Style transfer is one of the more interesting problems in natural language processing because it sits at the intersection of semantic preservation and form transformation. Manzoni AI is my attempt to solve a specific instance of it: rewriting contemporary Italian into the prose style of Alessandro Manzoni’s I Promessi Sposi.

This post covers the dataset, the training setup, and what the model actually does — including where it works well and where it breaks down.

Why this is hard

The core difficulty is not the model — it is the data. A style-transfer model trained on generic text will produce generic output. What you need is a parallel corpus: aligned sentence pairs expressing the same content in both registers. For Manzonian Italian, no such corpus existed.

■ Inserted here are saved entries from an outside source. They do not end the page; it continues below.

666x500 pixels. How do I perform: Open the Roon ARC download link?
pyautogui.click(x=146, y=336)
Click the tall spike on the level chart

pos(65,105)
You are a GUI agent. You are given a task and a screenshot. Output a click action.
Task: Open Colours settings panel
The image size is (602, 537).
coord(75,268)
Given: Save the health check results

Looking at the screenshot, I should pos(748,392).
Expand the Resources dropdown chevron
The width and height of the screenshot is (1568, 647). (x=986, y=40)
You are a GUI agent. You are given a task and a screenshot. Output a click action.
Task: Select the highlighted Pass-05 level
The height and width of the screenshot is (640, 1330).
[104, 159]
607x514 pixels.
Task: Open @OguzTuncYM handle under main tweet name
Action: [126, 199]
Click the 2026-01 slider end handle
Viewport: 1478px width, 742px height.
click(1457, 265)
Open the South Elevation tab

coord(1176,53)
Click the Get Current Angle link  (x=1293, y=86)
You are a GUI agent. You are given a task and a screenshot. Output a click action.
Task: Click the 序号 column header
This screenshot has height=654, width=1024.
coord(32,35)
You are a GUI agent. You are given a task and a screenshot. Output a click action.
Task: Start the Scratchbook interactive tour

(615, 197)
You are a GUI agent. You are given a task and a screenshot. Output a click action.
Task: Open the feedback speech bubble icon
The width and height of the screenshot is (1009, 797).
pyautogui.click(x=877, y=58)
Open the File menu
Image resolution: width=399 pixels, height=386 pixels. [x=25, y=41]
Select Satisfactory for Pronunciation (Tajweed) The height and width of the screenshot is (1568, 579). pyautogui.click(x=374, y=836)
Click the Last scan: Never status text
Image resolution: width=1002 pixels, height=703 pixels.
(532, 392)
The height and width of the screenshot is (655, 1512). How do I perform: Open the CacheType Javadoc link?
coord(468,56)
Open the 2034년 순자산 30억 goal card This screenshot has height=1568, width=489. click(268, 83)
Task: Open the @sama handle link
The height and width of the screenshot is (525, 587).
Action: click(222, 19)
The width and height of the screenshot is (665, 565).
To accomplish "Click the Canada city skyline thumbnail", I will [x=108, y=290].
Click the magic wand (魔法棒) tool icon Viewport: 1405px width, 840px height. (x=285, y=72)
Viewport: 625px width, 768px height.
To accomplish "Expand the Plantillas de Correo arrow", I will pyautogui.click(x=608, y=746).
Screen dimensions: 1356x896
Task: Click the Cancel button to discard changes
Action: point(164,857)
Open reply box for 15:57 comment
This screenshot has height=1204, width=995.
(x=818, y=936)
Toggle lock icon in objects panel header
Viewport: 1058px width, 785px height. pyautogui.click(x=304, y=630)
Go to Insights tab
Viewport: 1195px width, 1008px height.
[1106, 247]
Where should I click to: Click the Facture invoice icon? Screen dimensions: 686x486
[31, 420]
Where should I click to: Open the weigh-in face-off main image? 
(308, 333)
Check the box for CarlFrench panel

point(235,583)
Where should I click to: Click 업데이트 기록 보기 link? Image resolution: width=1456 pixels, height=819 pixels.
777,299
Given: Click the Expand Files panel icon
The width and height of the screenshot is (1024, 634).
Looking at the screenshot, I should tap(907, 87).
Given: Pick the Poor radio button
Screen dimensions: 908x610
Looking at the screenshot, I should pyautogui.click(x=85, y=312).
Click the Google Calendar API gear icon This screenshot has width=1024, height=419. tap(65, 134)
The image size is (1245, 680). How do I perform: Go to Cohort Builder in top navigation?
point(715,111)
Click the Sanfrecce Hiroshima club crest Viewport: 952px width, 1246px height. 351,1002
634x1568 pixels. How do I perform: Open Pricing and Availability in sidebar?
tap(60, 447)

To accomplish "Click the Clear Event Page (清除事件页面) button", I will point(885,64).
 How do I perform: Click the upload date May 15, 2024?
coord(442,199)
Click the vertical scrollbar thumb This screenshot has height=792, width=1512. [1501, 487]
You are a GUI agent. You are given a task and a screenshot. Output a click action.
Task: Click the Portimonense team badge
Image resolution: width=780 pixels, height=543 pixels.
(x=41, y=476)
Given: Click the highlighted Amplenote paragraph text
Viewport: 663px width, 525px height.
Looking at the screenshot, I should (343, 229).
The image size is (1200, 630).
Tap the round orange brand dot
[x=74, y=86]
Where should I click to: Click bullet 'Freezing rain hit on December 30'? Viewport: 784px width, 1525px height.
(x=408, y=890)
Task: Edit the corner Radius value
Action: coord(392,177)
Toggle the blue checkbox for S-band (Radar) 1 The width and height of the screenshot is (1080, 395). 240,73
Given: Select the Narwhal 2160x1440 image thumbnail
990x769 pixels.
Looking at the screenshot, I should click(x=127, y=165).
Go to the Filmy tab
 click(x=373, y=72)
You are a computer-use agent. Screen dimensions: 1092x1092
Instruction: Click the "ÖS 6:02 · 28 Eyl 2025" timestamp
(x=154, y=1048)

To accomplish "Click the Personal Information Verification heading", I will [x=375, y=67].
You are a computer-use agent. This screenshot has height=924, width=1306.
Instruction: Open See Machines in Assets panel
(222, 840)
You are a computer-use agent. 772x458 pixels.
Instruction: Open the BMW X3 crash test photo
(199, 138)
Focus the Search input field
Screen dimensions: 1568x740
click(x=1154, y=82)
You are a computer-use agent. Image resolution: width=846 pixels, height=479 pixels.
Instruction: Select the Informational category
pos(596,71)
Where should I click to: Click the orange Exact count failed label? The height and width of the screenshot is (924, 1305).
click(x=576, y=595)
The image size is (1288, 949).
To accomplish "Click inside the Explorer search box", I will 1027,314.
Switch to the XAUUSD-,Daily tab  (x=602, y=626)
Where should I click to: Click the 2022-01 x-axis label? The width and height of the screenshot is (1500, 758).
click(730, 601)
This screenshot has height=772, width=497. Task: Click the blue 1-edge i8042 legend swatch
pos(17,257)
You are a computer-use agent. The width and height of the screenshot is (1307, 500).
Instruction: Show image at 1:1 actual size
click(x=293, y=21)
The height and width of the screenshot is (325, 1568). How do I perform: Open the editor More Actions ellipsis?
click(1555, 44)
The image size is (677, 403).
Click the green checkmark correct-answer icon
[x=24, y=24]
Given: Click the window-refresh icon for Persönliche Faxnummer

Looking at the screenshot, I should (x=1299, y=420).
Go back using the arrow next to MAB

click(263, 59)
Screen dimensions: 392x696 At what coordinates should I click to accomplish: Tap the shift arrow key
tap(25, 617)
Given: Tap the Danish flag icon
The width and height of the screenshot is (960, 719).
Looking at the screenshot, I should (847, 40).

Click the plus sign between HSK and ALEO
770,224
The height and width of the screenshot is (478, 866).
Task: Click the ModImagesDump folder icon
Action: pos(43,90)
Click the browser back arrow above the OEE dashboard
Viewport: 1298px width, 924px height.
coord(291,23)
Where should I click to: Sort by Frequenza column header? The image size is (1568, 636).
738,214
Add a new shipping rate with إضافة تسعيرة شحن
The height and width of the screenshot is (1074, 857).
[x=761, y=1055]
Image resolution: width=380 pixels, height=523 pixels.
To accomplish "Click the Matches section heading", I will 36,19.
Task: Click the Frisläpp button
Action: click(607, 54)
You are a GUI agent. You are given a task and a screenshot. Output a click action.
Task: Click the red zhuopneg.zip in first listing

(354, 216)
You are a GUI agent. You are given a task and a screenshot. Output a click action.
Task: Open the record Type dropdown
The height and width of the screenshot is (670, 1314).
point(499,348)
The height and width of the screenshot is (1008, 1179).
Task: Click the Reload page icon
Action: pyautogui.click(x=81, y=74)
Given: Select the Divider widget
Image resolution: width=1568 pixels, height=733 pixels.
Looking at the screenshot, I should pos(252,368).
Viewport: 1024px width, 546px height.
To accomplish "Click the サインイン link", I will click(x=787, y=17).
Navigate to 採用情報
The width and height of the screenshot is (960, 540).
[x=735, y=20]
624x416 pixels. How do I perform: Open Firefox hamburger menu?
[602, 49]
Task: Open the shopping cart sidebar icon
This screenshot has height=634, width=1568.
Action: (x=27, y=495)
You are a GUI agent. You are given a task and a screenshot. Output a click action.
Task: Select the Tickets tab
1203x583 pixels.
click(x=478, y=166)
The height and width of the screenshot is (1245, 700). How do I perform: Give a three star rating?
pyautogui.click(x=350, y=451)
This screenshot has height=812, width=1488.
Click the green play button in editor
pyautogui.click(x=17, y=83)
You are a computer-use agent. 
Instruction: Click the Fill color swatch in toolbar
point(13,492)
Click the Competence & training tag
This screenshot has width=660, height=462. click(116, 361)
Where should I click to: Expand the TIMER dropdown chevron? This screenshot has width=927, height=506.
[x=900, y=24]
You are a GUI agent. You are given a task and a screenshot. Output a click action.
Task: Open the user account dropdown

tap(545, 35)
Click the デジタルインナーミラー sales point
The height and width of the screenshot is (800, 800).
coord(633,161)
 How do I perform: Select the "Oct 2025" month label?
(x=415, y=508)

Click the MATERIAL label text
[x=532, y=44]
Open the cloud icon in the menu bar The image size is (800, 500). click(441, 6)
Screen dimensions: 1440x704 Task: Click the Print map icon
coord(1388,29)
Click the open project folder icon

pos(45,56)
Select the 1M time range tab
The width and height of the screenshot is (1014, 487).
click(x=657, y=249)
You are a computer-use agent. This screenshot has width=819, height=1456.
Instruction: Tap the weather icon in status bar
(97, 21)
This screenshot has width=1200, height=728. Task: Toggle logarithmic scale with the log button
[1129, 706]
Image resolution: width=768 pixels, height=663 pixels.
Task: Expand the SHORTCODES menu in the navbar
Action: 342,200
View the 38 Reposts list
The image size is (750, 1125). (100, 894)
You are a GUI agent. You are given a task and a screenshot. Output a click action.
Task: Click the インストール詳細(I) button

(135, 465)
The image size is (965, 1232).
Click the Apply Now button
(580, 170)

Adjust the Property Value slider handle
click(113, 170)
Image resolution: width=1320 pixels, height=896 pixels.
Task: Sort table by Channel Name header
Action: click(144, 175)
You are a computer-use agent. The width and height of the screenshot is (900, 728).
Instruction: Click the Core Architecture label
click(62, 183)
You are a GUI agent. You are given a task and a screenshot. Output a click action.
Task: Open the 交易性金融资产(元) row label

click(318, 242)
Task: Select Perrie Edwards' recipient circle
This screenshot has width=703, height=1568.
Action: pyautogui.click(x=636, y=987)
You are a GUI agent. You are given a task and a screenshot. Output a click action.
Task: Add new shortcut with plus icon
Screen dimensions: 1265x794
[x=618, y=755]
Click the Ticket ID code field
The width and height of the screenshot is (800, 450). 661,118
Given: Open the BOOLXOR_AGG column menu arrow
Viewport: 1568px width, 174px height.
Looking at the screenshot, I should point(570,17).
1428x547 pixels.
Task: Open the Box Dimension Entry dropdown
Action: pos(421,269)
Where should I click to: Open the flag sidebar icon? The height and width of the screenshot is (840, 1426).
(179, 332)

The second difficulty is that Manzoni’s style is not just archaic vocabulary. It is specific syntactic structures, long subordinate clauses, particular rhetorical devices, a rhythm that is instantly recognizable to anyone who has read the novel carefully. A model that only picks up on surface-level archaisms will produce something that reads as parody.

Building the dataset

I built the corpus through a reverse distillation process:

Take the full text of I Promessi Sposi (38 chapters; the introduction was excluded because it contains a seventeenth-century manuscript excerpt with a different register from the novel itself).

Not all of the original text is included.